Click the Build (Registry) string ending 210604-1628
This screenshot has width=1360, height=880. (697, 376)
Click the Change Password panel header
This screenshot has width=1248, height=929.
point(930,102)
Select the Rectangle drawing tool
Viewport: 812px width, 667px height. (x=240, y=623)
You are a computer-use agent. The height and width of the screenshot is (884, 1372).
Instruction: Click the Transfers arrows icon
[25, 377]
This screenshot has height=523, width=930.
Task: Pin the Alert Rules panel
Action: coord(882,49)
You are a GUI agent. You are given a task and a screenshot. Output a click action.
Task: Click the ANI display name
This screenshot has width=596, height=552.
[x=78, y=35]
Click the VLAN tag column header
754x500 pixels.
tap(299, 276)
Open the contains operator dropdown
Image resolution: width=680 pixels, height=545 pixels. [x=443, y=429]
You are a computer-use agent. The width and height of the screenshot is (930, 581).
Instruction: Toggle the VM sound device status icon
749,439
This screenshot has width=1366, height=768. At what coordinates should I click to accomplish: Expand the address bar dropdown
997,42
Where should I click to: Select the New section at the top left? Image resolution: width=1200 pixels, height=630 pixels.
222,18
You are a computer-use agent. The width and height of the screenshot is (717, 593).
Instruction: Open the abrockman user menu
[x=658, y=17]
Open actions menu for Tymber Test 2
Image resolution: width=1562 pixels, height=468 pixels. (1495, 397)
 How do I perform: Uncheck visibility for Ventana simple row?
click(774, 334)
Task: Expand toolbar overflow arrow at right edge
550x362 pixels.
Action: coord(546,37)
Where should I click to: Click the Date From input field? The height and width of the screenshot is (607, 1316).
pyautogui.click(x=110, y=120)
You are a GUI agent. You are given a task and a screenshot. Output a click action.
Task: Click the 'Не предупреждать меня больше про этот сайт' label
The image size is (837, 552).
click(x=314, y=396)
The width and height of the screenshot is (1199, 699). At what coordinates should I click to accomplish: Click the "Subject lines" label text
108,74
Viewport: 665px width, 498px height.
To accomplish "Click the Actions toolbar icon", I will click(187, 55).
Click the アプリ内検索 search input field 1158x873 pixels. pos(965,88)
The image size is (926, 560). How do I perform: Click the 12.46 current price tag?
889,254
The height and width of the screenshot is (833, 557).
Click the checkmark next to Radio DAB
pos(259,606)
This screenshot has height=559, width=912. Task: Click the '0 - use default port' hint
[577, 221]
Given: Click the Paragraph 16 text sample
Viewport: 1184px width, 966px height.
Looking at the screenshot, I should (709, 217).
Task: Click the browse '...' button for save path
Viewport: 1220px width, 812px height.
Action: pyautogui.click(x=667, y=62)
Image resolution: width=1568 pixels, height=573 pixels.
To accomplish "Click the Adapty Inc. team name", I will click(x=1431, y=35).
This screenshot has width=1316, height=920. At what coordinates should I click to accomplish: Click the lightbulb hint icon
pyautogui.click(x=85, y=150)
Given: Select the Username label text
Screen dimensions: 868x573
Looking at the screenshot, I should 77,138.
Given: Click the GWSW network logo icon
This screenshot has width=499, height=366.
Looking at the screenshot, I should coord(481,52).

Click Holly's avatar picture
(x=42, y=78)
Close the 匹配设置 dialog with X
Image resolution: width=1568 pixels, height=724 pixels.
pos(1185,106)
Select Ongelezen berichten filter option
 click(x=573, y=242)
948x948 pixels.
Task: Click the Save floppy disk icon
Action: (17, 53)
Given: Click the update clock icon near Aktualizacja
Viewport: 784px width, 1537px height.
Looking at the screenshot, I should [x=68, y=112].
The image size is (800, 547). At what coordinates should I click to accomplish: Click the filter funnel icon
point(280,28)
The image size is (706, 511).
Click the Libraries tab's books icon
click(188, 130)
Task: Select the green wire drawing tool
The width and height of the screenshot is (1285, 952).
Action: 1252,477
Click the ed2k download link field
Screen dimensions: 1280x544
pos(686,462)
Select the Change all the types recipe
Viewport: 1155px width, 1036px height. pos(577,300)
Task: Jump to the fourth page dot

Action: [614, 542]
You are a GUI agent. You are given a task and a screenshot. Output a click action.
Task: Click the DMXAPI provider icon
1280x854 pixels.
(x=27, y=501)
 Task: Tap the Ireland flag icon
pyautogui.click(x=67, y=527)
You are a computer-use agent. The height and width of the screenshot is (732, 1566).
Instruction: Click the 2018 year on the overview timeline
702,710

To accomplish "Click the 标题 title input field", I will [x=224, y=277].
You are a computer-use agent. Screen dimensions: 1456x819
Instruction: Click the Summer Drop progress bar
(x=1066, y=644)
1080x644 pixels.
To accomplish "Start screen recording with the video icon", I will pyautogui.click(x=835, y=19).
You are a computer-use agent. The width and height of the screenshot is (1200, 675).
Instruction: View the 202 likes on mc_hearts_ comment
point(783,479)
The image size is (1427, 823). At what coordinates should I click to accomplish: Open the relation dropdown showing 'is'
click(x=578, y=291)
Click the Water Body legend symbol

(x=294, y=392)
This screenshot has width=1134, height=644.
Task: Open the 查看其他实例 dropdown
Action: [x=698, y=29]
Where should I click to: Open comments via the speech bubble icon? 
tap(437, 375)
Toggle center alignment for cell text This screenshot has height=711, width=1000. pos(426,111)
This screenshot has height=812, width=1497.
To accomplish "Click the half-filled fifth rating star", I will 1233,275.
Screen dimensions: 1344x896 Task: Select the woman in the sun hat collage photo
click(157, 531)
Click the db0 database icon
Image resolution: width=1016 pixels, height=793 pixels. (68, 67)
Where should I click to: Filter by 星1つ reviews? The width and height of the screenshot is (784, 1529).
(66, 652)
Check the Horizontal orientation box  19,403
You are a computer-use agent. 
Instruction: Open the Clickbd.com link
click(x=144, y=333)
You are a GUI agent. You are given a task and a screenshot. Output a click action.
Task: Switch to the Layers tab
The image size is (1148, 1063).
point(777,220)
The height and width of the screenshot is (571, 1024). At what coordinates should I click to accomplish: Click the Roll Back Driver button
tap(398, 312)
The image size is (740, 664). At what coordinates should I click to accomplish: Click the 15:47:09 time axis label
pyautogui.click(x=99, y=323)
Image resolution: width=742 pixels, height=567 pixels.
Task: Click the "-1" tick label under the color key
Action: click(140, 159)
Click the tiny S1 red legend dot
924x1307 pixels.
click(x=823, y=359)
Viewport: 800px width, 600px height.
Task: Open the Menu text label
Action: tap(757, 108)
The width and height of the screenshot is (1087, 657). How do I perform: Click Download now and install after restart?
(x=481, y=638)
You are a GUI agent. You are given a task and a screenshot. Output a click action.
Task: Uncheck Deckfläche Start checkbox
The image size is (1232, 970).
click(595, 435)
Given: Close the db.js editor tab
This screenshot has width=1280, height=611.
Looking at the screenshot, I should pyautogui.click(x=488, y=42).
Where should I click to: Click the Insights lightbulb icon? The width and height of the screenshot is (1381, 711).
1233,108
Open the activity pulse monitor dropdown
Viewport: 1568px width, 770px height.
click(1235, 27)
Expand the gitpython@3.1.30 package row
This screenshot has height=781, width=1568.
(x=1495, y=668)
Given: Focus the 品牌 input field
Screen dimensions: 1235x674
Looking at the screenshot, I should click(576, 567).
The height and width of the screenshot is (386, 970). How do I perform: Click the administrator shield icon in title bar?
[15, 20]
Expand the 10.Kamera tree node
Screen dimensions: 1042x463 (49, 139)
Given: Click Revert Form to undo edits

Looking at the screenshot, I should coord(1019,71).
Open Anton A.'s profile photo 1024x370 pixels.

■ ■ ■ ■ ■

• _Problem to work on_
Copy every line from the material in which the word "computer" can be found.

• _Response to the task_
You are a computer-use agent. The height and width of the screenshot is (884, 1372).
You are a computer-use agent. The width and height of the screenshot is (930, 581).
You are a computer-use agent. The width and height of the screenshot is (717, 593).
You are a computer-use agent. The height and width of the screenshot is (732, 1566).
You are a computer-use agent. Screen dimensions: 1456x819
You are a computer-use agent. The width and height of the screenshot is (1200, 675).
You are a computer-use agent. 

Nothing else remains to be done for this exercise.